(WHAT YOU WILL DO)
Only the lines from the one containing "Select the date 2018-03-28 09:00" through the final line below belong in the output, copied exactly and without pictures.

Collected data
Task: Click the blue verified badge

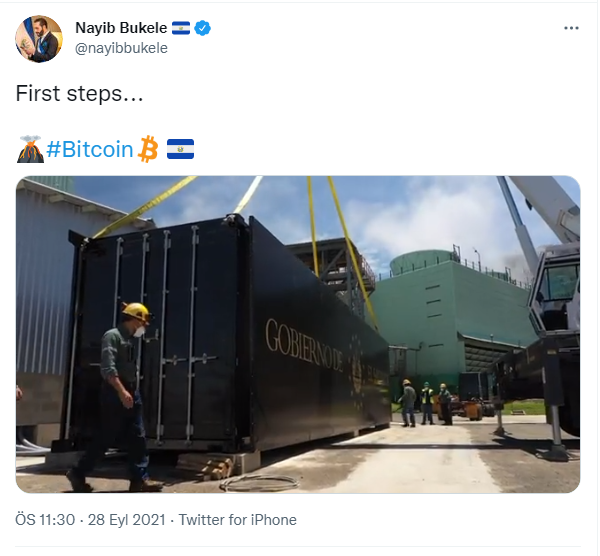Action: pyautogui.click(x=202, y=28)
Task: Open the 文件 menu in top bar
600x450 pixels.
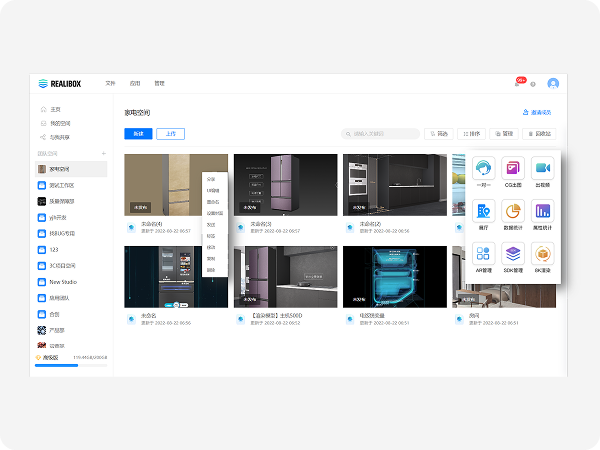Action: click(x=110, y=83)
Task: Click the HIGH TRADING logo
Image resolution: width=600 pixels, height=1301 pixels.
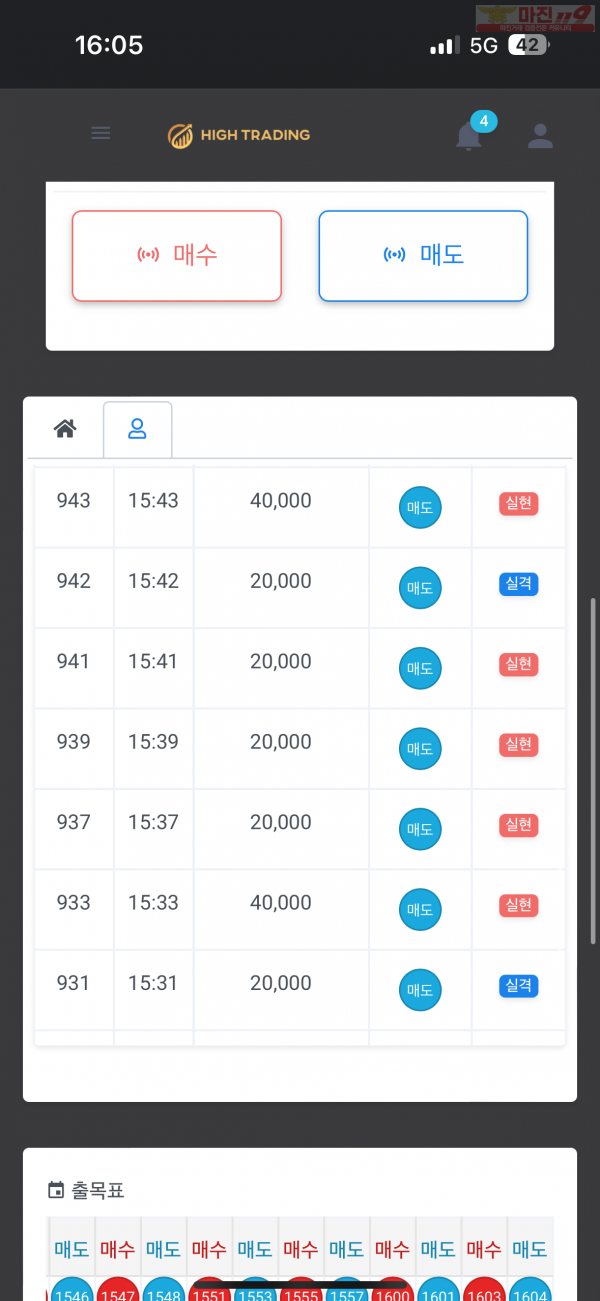Action: pos(239,135)
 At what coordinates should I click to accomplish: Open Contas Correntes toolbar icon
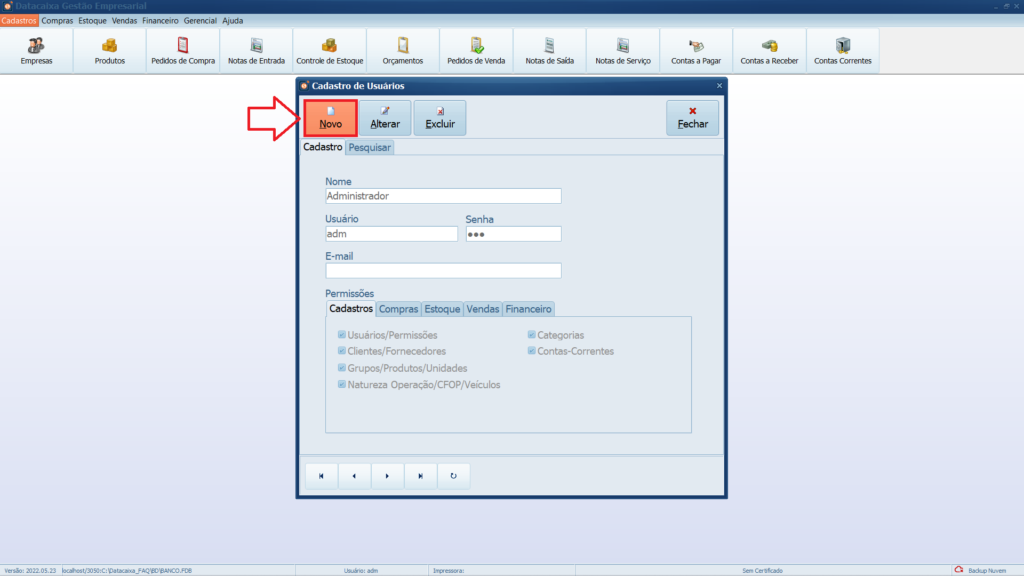842,51
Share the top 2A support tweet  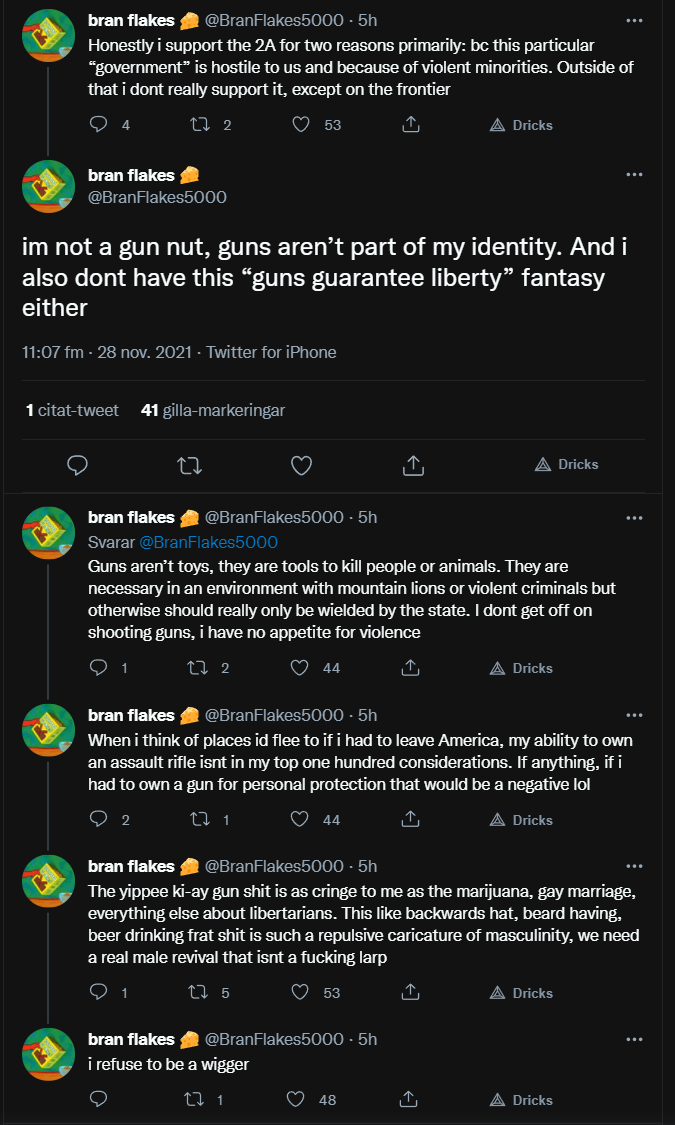410,125
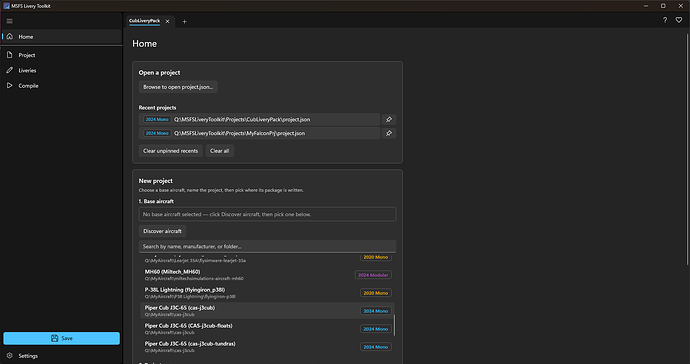Focus the aircraft search field
Image resolution: width=690 pixels, height=364 pixels.
(x=267, y=246)
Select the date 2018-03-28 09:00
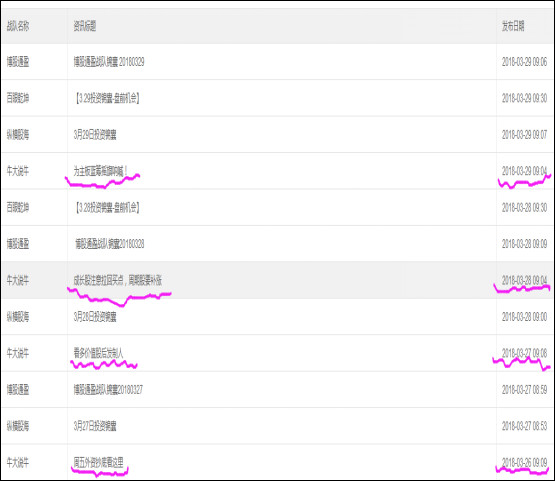 (524, 317)
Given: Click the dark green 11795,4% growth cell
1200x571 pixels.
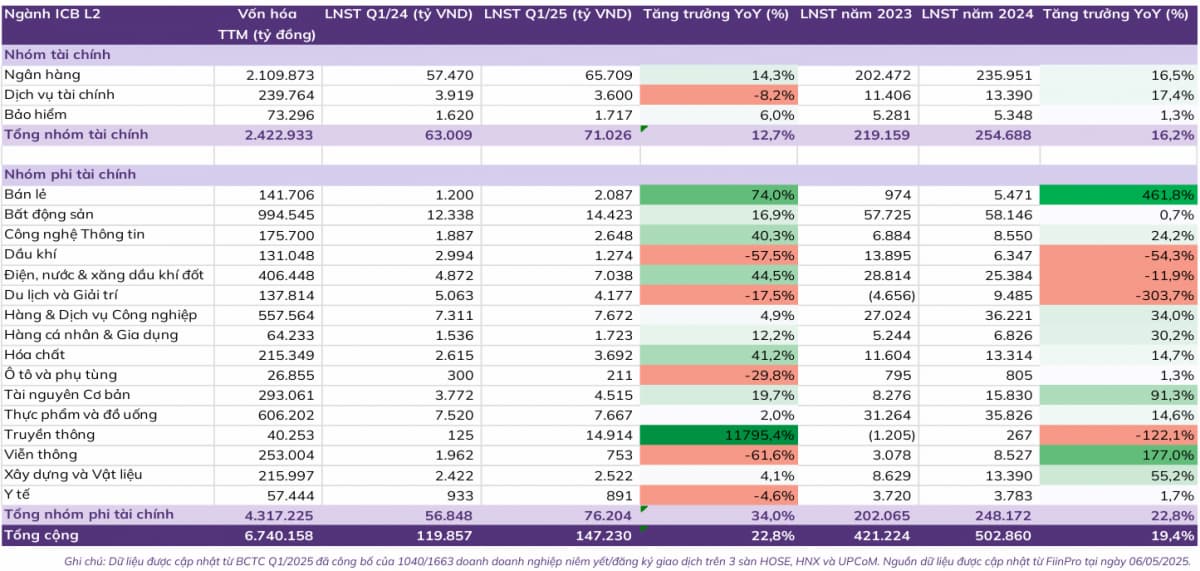Looking at the screenshot, I should [x=718, y=435].
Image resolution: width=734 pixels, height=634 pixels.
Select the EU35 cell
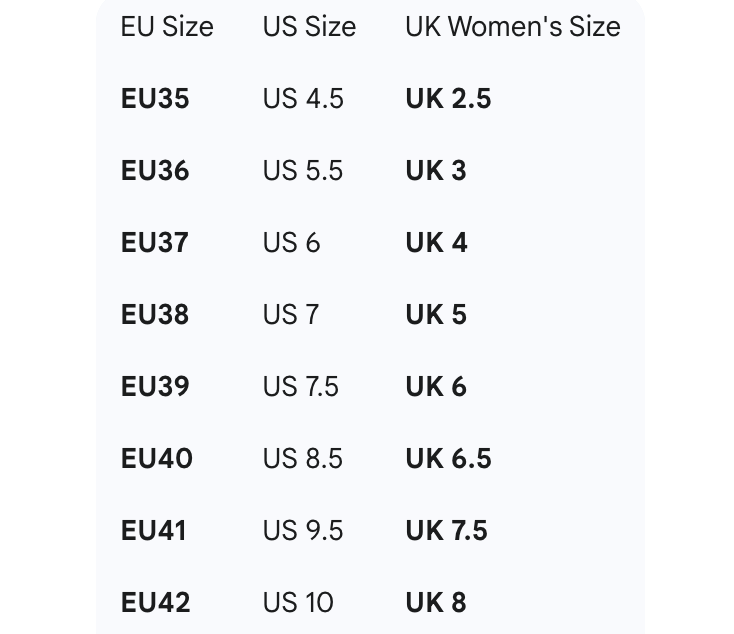155,99
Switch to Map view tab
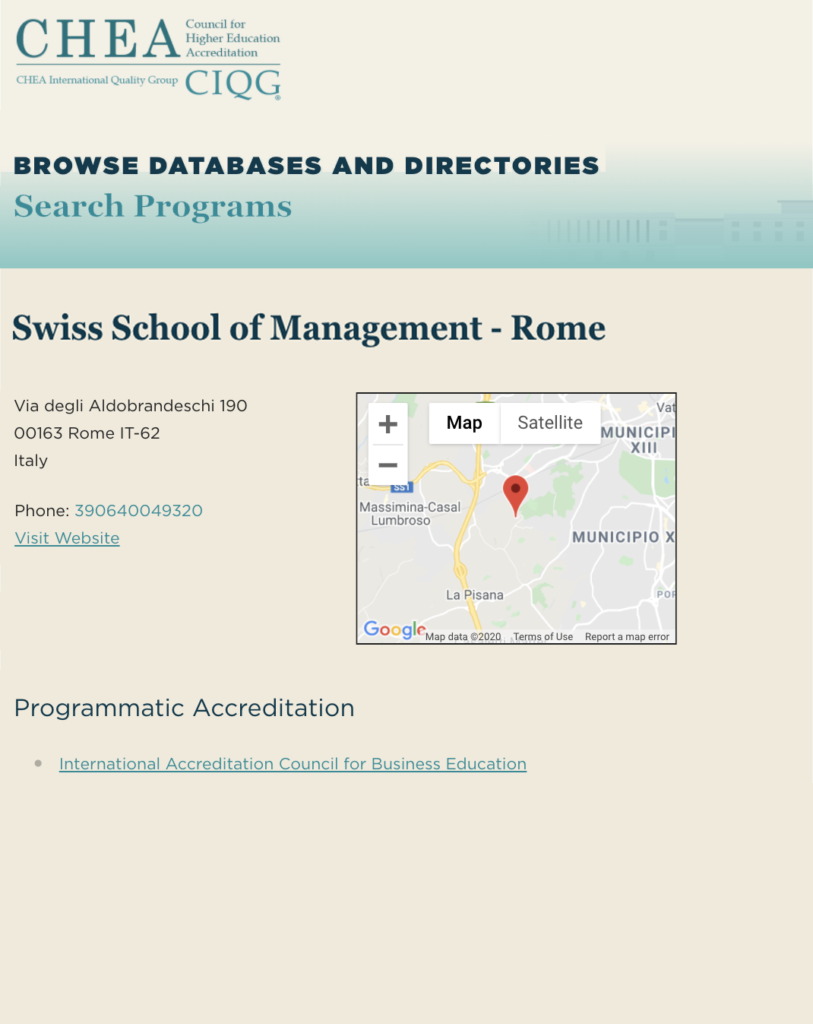 pos(464,423)
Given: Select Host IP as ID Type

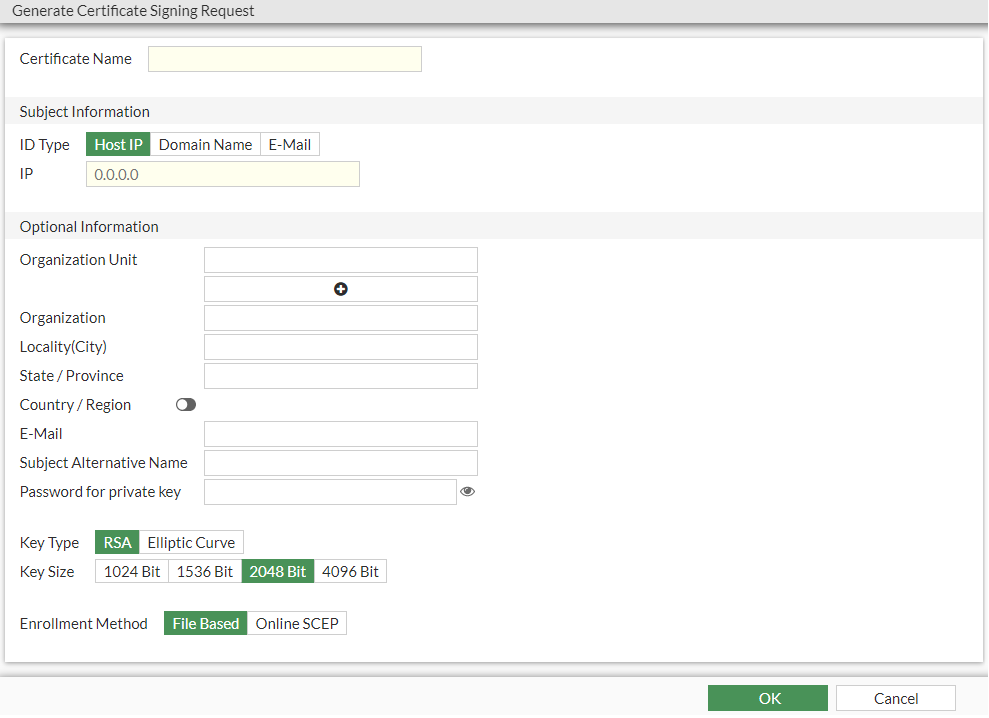Looking at the screenshot, I should point(117,144).
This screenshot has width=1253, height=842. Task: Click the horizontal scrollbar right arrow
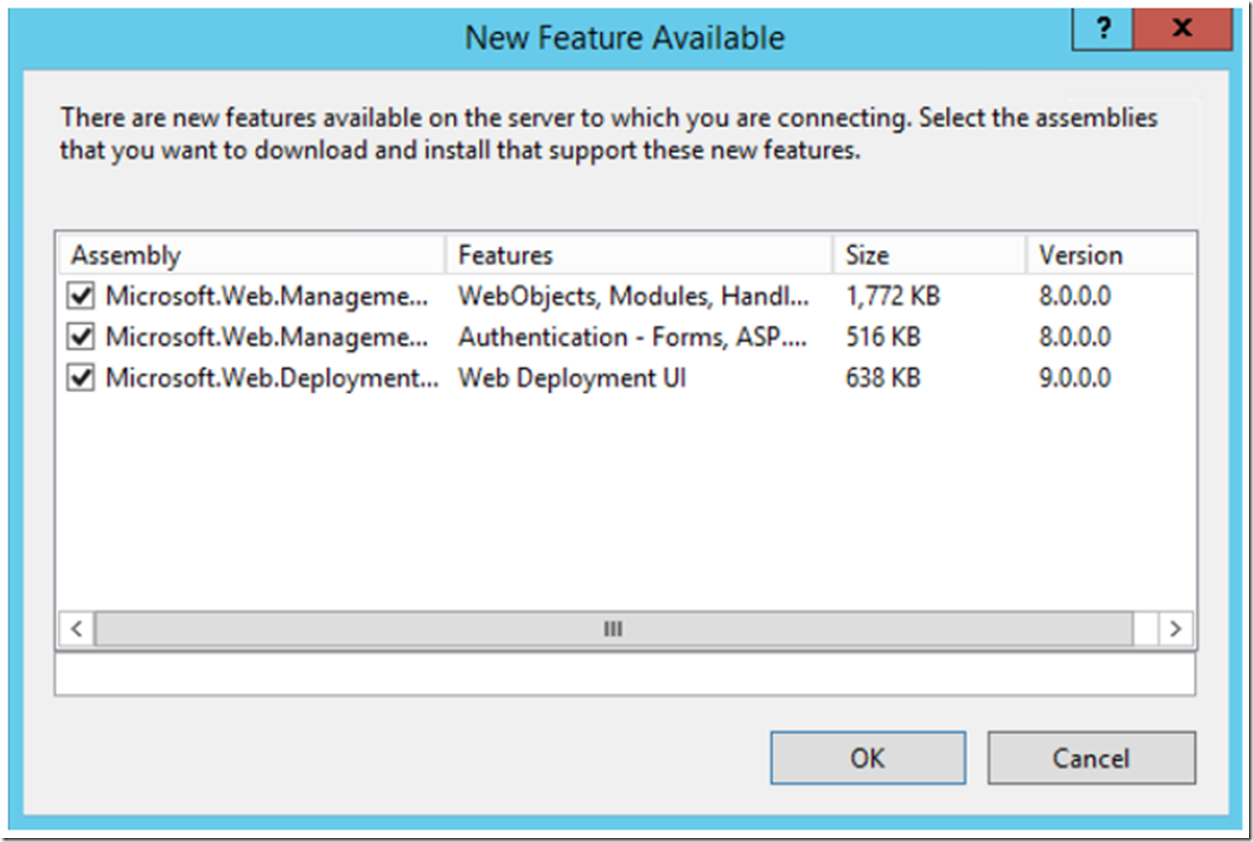[x=1176, y=629]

(EXERCISE RESPONSE)
Select the date 2018-03-28 09:00
 (524, 317)
Given: Click the dark green 11795,4% growth cell
1200x571 pixels.
Looking at the screenshot, I should [x=718, y=435].
Image resolution: width=734 pixels, height=634 pixels.
Select the EU35 cell
155,99
Switch to Map view tab
 pos(464,423)
Given: Select Host IP as ID Type

Looking at the screenshot, I should point(117,144).
This screenshot has width=1253, height=842. Task: Click the horizontal scrollbar right arrow
[x=1176, y=629]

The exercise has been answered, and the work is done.